[Saved data entries]
-----
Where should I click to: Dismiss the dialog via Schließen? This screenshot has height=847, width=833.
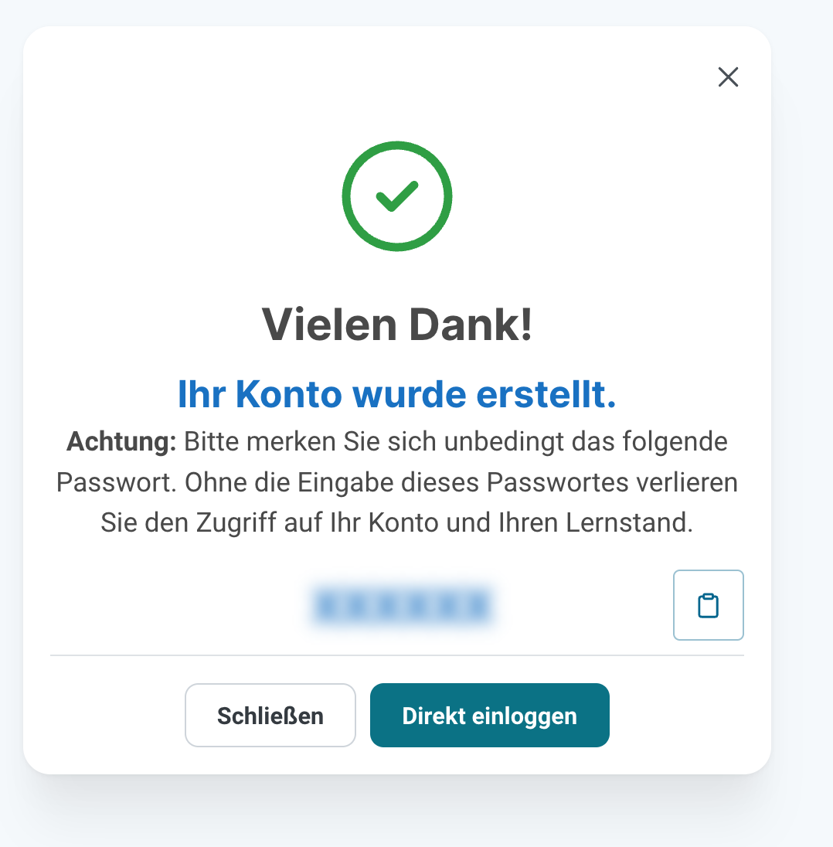pyautogui.click(x=270, y=715)
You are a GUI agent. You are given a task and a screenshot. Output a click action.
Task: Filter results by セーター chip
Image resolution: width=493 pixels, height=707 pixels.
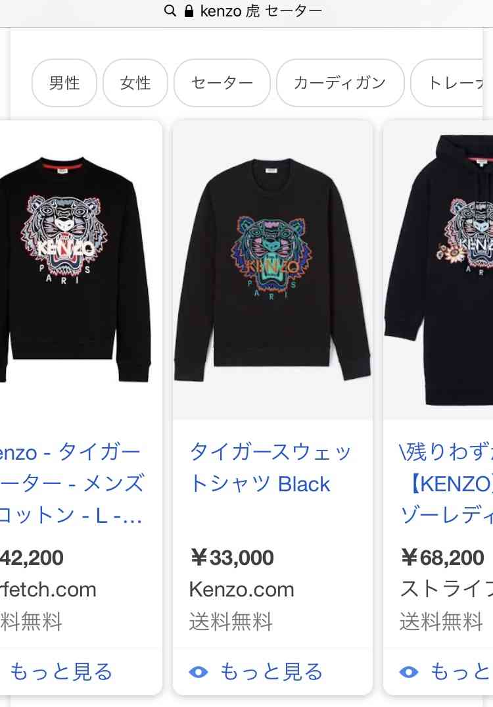coord(222,83)
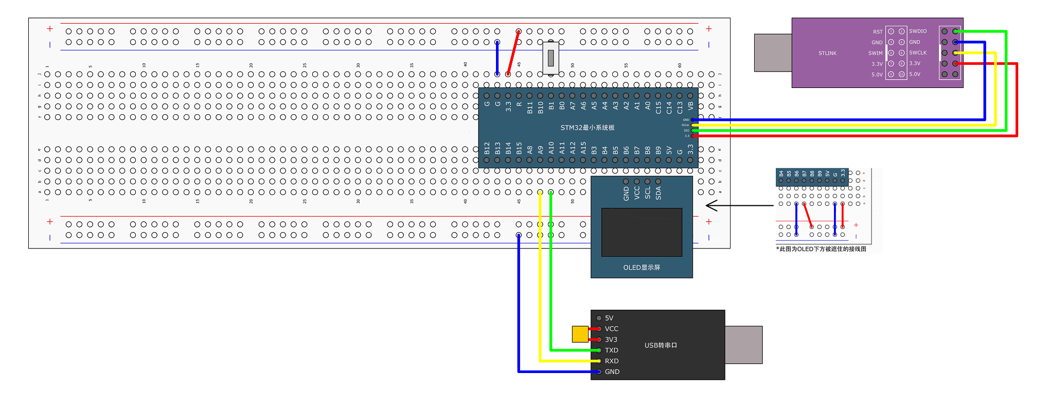Select the GND pin on the USB serial adapter
Viewport: 1049px width, 407px height.
click(599, 371)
-----
With the images excluded, output every record verbatim.

## Task response
Where should I click to: Dismiss the dialog via Schließen? This screenshot has height=847, width=833.
pyautogui.click(x=270, y=715)
You are a GUI agent. You are given a task and a screenshot. Output a click action.
Task: Filter results by セーター chip
Image resolution: width=493 pixels, height=707 pixels.
coord(222,83)
Select the GND pin on the USB serial adapter
Viewport: 1049px width, 407px height.
click(599, 371)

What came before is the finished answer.